_ZU ERLEDIGENDE AUFGABEN_:
[a] Entnimm dem Textauszug zur Produkthaftung wörtlich die Passage, die bei den Worten „Ein Impfstoff verursacht“ beginnt und nach den Worten „Beweislastgrundsätze auflockern könnte.“ endet.
[b] Übersetze diesen Satz aus dem Textauszug zur Produkthaftung ins Englische: „Sodann trägt der Hersteller die Beweislast für ein etwaiges Eingreifen eines Haftungsausschlussgrundes.“
[c] Führe den Textauszug zur Produkthaftung im Anschluss an seinen letzten Satz fort.

_TEXTAUSZUG_:

....................

Ein Impfstoff verursacht womöglich schwere Krankheiten, wissenschaftlich belegt ist das aber nicht. Tobias Lenz und Mike Weitzel zu den Schlussanträgen in einem Fall vor dem EuGH, der herkömmliche Beweislastgrundsätze auflockern könnte.
Nach dem Wortlaut von Art. 4 der Richtlinie 85/374/EWG des Rates vom 25. Juli 1985 zur Angleichung der Rechts- und Verwaltungsvorschriften der Mitgliedstaaten über die Haftung für fehlerhafte Produkte (Produkthaftungsrichtlinie) hat der Geschädigte den Schaden, den Fehler und den ursächlichen Zusammenhang zwischen Fehler und Schaden zu beweisen. Diese Vorgabe des Richtliniengebers, die in Deutschland ihre Umsetzung in § 1 Abs. 4 Produkthaftungsgesetz (ProdHaftG) erfahren hat, folgt einem allgemeinen Grundsatz: Danach obliegt es jeder Partei, die tatsächlichen Voraussetzungen der ihr günstigen Norm zu beweisen, soweit diese streitig sind.
Ein Geschädigter muss daher üblicherweise die Fehlerhaftigkeit des Produktes, die eingetretene Rechtsgutverletzung, den Schaden und die Kausalität zwischen Fehler und Schaden darlegen und beweisen. Sodann trägt der Hersteller die Beweislast für ein etwaiges Eingreifen eines Haftungsausschlussgrundes.

....................

_BEREITGESTELLTE DATEN_:

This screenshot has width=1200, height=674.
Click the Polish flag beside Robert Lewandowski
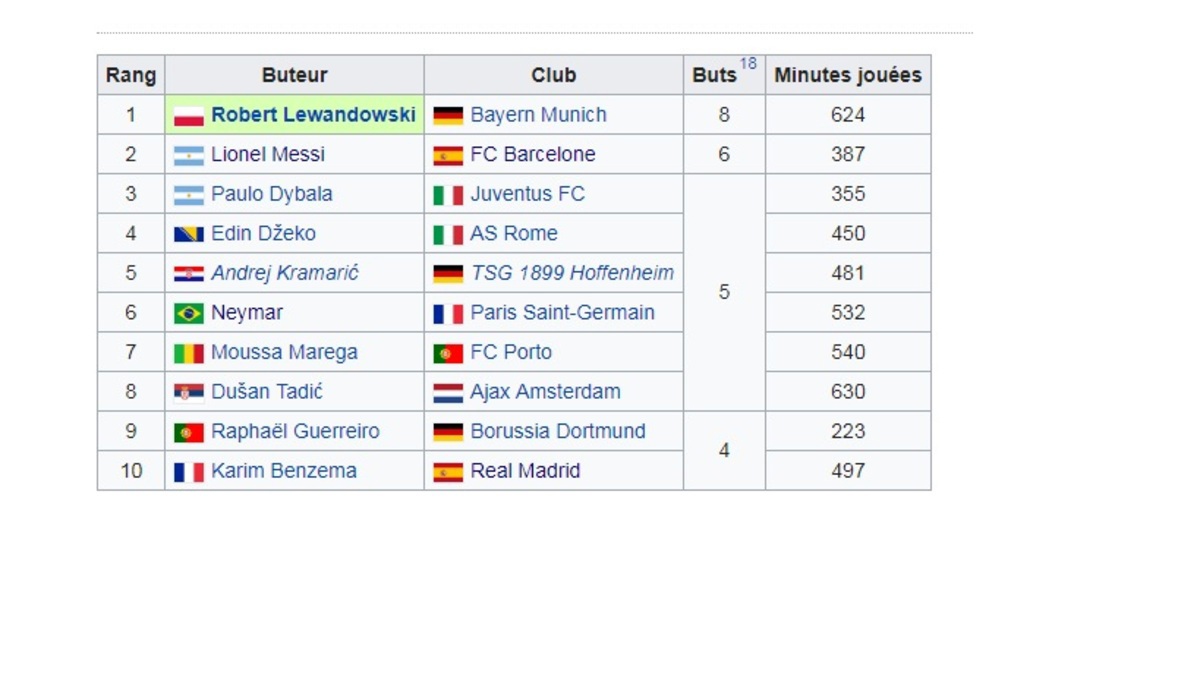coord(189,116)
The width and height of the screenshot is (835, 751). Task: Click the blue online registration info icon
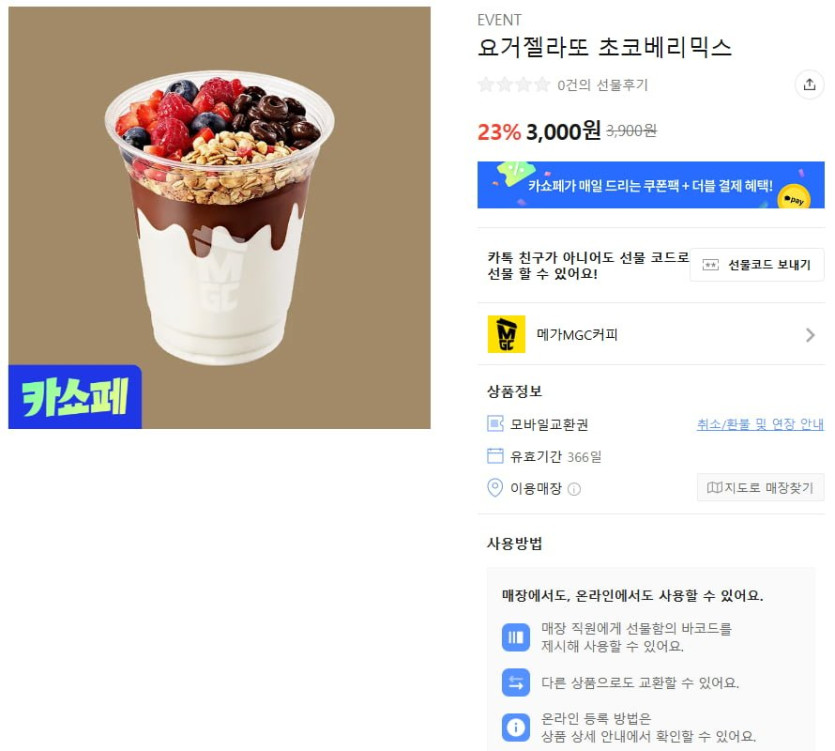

....................

_LÖSUNGEN JE AUFGABE_:
[a]
Ein Impfstoff verursacht womöglich schwere Krankheiten, wissenschaftlich belegt ist das aber nicht. Tobias Lenz und Mike Weitzel zu den Schlussanträgen in einem Fall vor dem EuGH, der herkömmliche Beweislastgrundsätze auflockern könnte.

[b] The manufacturer then bears the burden of proof for any applicable ground for exclusion of liability.

[c]
Derzeit liegt dem EuGH ein Vorabentscheidungsgesuch aus Frankreich vor, in welchem von diesen Grundsätzen gegebenenfalls abgewichen werden könnte. 1998 und 1999 wurde ein Patient gegen Hepatitis B geimpft. Einige Wochen nach der letzten von drei Impfungen zeigten sich bei dem Patienten Beschwerden, die später zur Diagnose Multiple Sklerose führten. Nachdem sich sein Gesundheitszustand in den folgenden Jahren stetig verschlechterte, verklagte der Patient den Hersteller des Impfstoffs, Sanofi Pasteur MSD. Er machte geltend, dass angesichts des zeitlichen Zusammenhangs und fehlender familiärer Vorbelastung zu vermuten sei, dass der Impfstoff für die Erkrankung ursächlich sei. Es sei daher Sache des Herstellers, diesen zu vermutenden ursächlichen Zusammenhang zu widerlegen.
Freie Beweiswürdigung des Gerichts ausreichend?
Die Klage wurde vom französischen Berufungsgericht noch mit der Begründung abgewiesen, dass kein ursächlicher Zusammenhang zwischen einem Fehler des Impfstoffs und dem erlittenen Schaden bewiesen worden sei. Der französische Kassationsgerichtshof ersucht hingegen den Europäischen Gerichtshof (EuGH) um Auslegung der Produkthaftungsrichtlinie: Er möchte wissen, ob diese einer Beweisführung entgegensteht, bei der ein Gericht im Wege freier Beweiswürdigung feststellen kann, dass die Tatsachen, die der Kläger geltend macht, ernsthafte, klare und übereinstimmende Vermutungen begründen, die den Fehler des Impfstoffs und den ursächlichen Zusammenhang zwischen diesem und der Krankheit beweisen. Und zwar auch dann, wenn die medizinische Forschung keinen Zusammenhang zwischen der Impfung und dem Auftreten der Krankheit belegen kann.
Sollte die Richtlinie einer solchen Beweisführung entgegenstehen, möchte der Kassationsgerichtshof ferner wissen, ob der Beweis eines ursächlichen Zusammenhangs nur dann als erbracht gelten kann, wenn er wissenschaftlich belegt ist.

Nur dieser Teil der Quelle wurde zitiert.